Antonia with her husband Salvatore Sr.

Special thanks to Claudio Di Veroli for kindly translating this family treasure!

Saturday, December 10, 2011

Letter 17, from Rosie

[no envelope]
Monday 23, 50
Hi Honey
I hope you will forgive me for not writing sooner. But you see it happened like this. Our mail was being kept at the post office. Because we had no lock on our mail box + they will not leave any mail in a box unless it has a lock on it, for there have been too many checks, and other mail stolen, from mail boxes in this neighborhood.

So Sal not knowing this until this morning when we received a notice from the post office letting us know we had mail + the reason it was being kept at post office I taught you weren't writing.

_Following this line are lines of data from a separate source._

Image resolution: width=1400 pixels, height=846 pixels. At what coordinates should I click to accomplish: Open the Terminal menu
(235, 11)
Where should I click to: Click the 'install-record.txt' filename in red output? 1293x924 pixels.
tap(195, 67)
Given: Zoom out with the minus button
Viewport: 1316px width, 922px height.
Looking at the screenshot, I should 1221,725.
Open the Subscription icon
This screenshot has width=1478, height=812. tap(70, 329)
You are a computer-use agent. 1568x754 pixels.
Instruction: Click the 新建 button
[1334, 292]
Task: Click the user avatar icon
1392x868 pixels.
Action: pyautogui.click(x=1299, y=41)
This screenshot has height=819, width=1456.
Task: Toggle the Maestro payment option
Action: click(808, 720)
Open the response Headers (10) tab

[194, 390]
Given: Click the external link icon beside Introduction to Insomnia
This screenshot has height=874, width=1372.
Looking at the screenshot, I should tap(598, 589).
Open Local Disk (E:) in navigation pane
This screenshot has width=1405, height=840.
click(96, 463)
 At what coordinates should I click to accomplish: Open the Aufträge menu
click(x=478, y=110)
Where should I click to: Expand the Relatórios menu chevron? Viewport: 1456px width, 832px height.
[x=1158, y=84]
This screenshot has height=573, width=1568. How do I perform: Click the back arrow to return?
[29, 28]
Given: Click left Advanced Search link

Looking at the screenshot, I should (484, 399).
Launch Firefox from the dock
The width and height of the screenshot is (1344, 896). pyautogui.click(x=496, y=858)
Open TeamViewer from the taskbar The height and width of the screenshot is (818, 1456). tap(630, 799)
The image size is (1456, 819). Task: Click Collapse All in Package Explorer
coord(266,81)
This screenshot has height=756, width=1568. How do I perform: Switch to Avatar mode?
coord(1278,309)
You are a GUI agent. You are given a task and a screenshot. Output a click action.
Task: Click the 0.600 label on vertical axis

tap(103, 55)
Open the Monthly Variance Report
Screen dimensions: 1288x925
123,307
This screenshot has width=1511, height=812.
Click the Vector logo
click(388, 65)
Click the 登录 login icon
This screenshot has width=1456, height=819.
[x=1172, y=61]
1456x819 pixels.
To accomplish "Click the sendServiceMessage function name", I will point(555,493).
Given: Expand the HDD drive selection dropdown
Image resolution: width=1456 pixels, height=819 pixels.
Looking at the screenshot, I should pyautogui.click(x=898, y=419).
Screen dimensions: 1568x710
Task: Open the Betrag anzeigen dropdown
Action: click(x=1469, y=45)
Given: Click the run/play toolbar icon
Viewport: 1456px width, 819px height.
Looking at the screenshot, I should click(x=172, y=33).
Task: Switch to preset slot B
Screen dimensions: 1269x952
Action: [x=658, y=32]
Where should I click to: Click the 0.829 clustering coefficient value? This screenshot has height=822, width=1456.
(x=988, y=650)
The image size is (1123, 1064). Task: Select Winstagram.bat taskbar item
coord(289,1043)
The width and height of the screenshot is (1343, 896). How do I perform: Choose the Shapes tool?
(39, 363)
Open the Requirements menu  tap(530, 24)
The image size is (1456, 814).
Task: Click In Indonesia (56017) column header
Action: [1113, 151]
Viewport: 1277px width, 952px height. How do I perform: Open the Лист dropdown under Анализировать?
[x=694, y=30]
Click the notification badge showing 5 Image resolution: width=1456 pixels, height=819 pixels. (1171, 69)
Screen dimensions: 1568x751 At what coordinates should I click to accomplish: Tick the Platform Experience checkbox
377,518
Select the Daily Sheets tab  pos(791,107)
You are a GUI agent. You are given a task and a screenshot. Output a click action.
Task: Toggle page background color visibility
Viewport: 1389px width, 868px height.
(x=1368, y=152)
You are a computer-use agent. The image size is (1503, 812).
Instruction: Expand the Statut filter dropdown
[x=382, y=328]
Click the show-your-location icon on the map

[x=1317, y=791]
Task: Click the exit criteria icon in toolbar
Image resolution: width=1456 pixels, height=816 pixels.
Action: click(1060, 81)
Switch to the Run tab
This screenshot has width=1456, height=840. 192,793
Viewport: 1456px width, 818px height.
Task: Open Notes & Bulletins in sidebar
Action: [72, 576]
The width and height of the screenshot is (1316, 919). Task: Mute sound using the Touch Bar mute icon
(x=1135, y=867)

So honey thats why you haven't been receiving any mail from me + all the time I taught you weren't goneing to write. Gee hon I hope you believe me because its the gods honest truth. Gosh Sal but I miss you something awful.

This town has gotten to be just like Waltham dead, thats as far as I'm concerned. There was lots to do before, such as, going dancing, skating, to the show, aboard different ships, swimming down the Y + so many other things. But none of them interest me now that I've met you. And now to top things off the doctor gave me a nice long rest, six months to be exacte, now I'll really go crazy nothing to do all day no money to go any place. I guess next time I'll know better and stay in the house and I won't keep such late hours + get all the rest I need. Now it's me and my radio if you ever hear that song think of me.

Hon since you left I have been out only four times, to the show twice and once out with the girls to the c.y.o. Bowling club and once with Sonny Hayes.

I still get phone calls to go out but I don't Eleanor will tell you when you get home.

Well hon enough about me. How are you? And how is the pencil pushing coming allong.

The pome was very cute. And about that good offer, I had plenty, but they don't interest me. There is only one I love and thats the way it will stand unless you want it any other way.

Your dream was a lula and about another picture with freckles I don't have any, But I'll see as soon as I get some money what I can do.

By the way what dose I.S.L.Y.F.E.A.A.D. stand for?
Well Honey I have to go to the store now for Eleanor.

So until I hear from you I'll be Yours Until Hell
Freezes Over

What does I.S.L.Y.F.E.A.A.D. stand for, anyway? I'd like to hear your best guesses! And what do you all make of our new letter writer, Rosie?